The fact that the National Assembly was elected democratically less than one year ago is also important to consider, Saab said:

We have a National Assembly that was elected in December, and it must assume its responsibilities in the face of that is happening in the country.

Const. Lawyers Argue TSJ Cannot Dissolve NA

A number of constitutional lawyers agree that the TSJ simply does not have the power to dissolve the National Assembly, an El Nacional article explains.

Juan Manuel Raffali was blunt with his assessment of the supposed proposal:

Eso no tiene ni pies, ni cabeza [literally, “it has neither feet nor a head”; in other words, “it makes no sense at all”]. The TSJ does not have the power to dissolve a public power.

Raffali said that the TSJ does have the power to take action against individual National Deputies, but only if the are first subjected to a rigorous process that involves the removal of parliamentary immunity.
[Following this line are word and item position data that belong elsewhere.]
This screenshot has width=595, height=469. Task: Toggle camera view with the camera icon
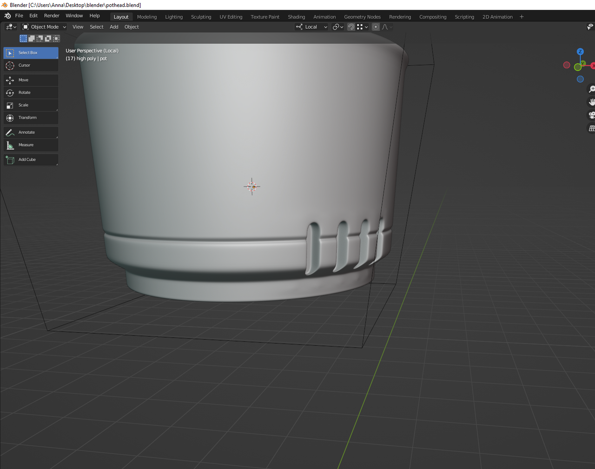(591, 115)
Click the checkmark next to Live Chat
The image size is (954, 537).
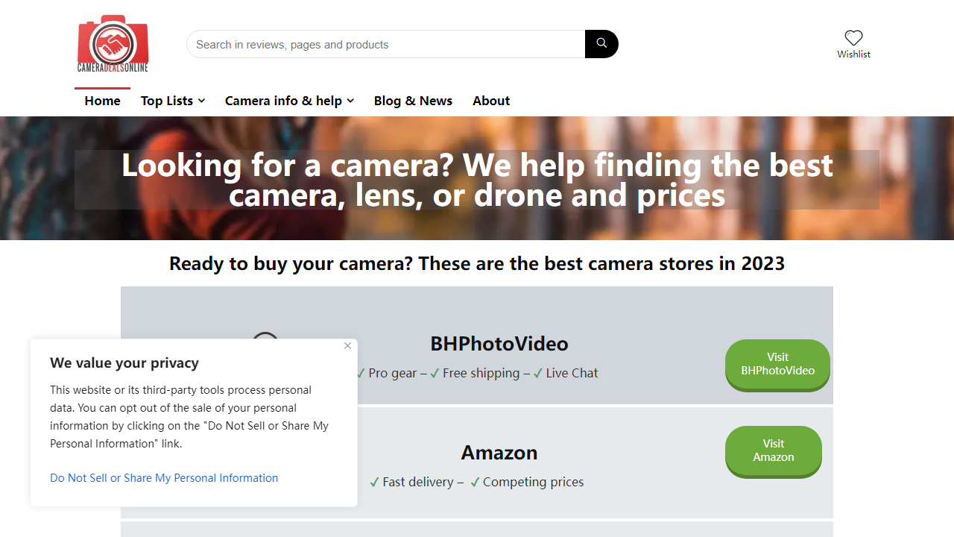point(538,373)
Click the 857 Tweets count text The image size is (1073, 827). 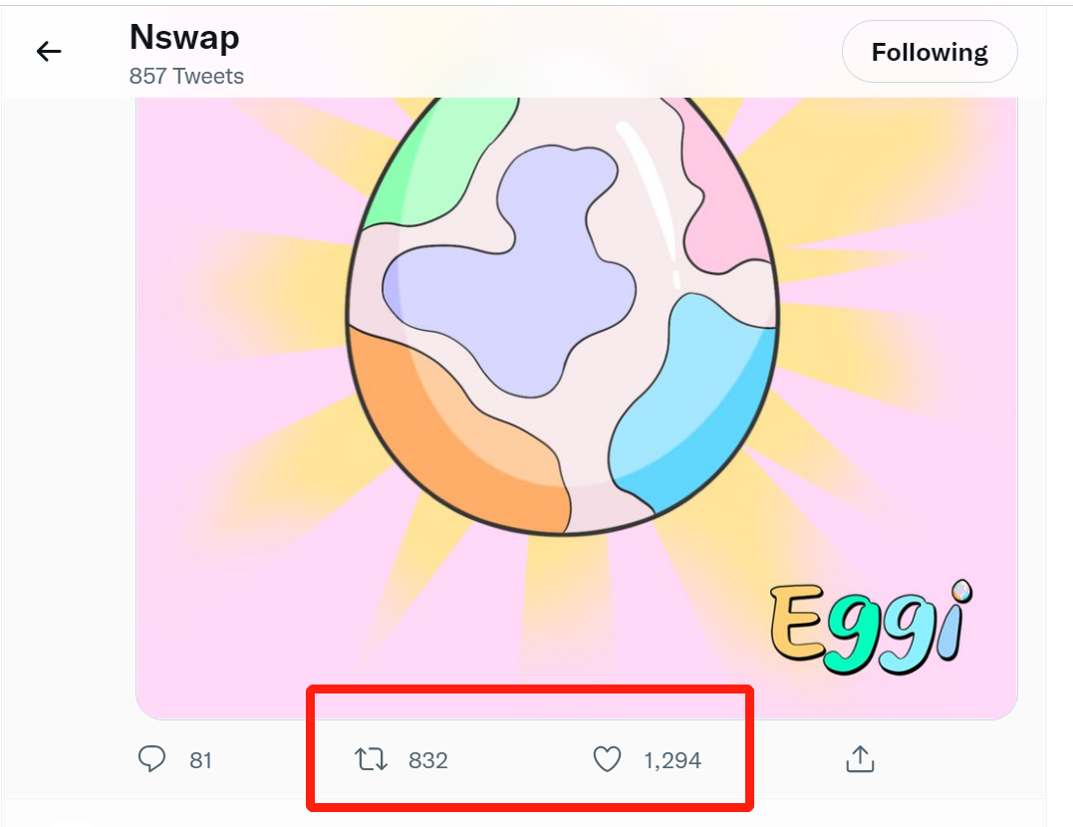point(186,76)
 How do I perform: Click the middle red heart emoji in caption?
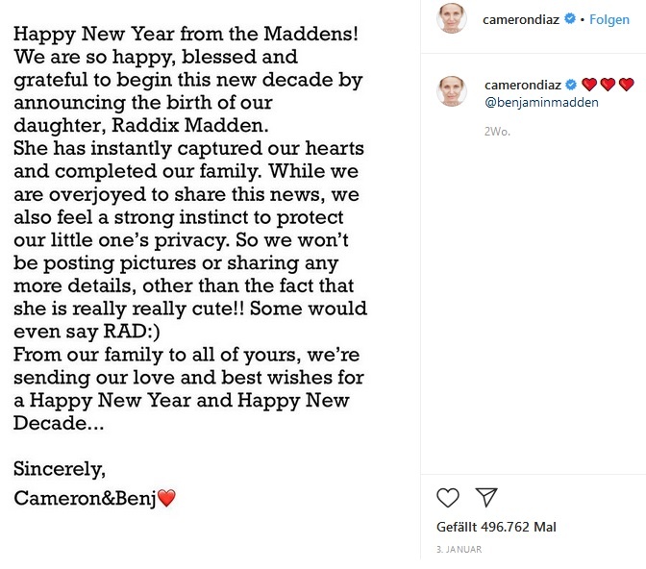[608, 85]
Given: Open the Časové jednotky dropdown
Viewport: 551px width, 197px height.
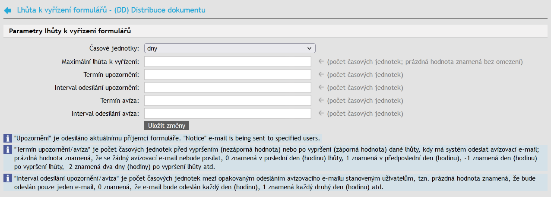Looking at the screenshot, I should tap(230, 48).
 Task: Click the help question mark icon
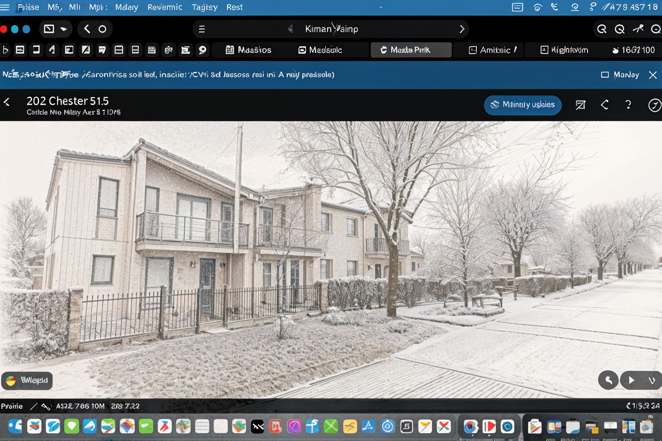coord(628,105)
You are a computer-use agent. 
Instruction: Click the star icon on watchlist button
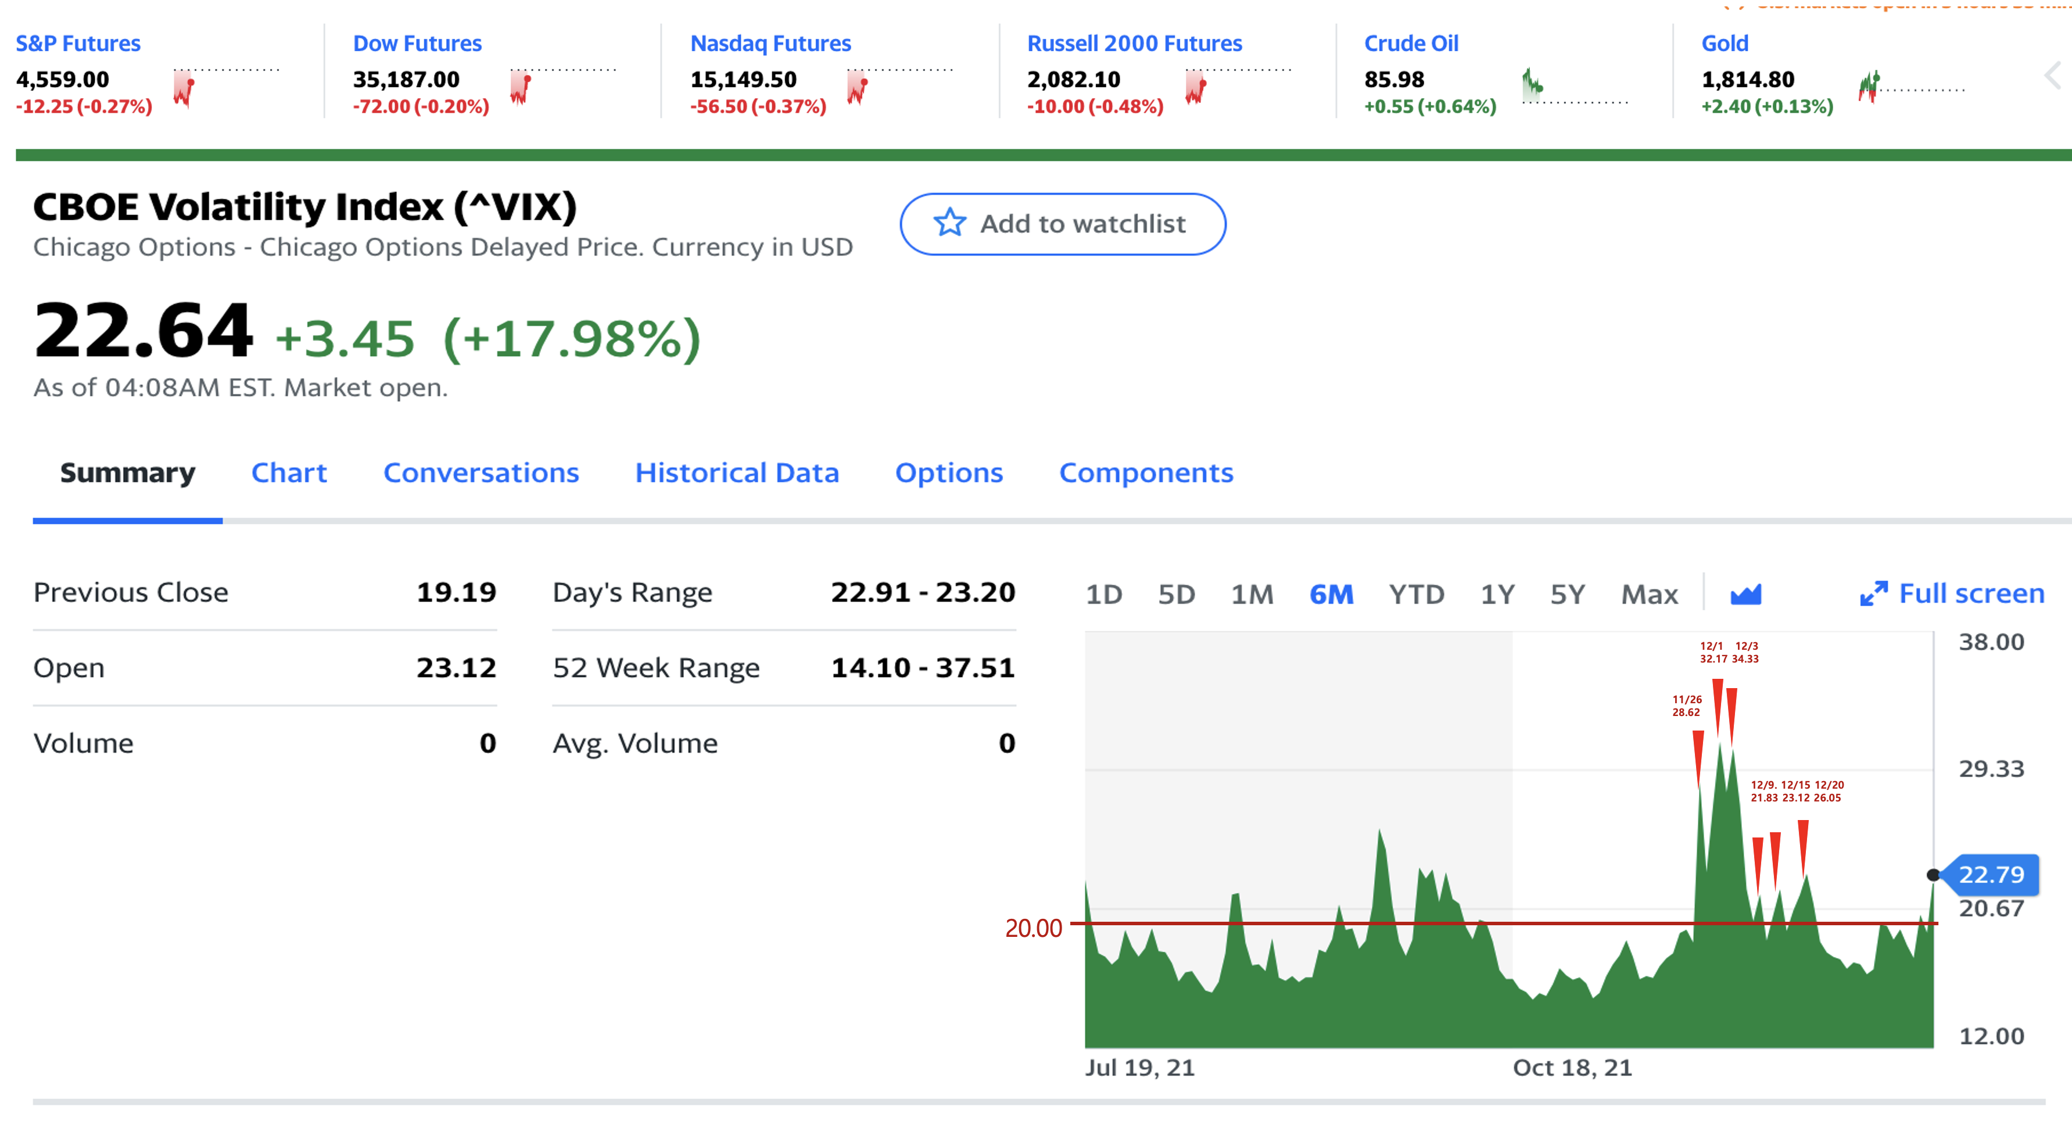coord(949,223)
Raffli explained:

In this case, the TSJ cannot say, “I’m removing so-and-so”. Before that happens, they have to go through a process: first, an internal debate inside the NA, and then an impeachment to finally remove immunity.

Jose Vicente Haro agreed, saying:

The [TSJ] does not have the power to dissolve the National Assembly, and neither does the Constitutional Chamber [the most powerful section of the TSJ]. If it were the case that an individual deputy committed a crime, whoever believes themselves to be a victim must first denounce [the crime] with teh Public Ministry.

El Nacional points out that the only person able to dissolve the National Assembly by decree is the President of the Republic, but only if a very specific set of circumstances is met. These circumstances are outlined in article 240 of the constitution, part of which reads:

Article 240. … The third removal of an Executive Vice President during the same presidential term as a consequence of motions of censure [by the National Assembly] authorizes the President of the Republic to dissolve the National Assembly. The dissolution decree includes the calling of elections to form a new legislature within sixty days of the dissolution of the old.

Obama Calls for “Respect” of Recall Process

Speaking at a press conference in Ottawa, U.S. President Barack Obama called on the two sides in Venezuela to engage in meaningful dialogue, and on the Venezuelan government to respect the National Assembly’s democratic right to legislate. Obama said:

Given the very serious situation in Venezuela and the worsening plight of the Venezuelan people, together we’re calling on the government and opposition to engage in meaningful dialogue and urge the Venezuelan government to respect the rule of law and the authority of the national assembly.

 

Speaking specifically on the recall referendum, Obama said:

Political prisoners should be released, the democratic process should be respected and that includes legitimate efforts to pursue a recall referendum consistent with Venezuelan law.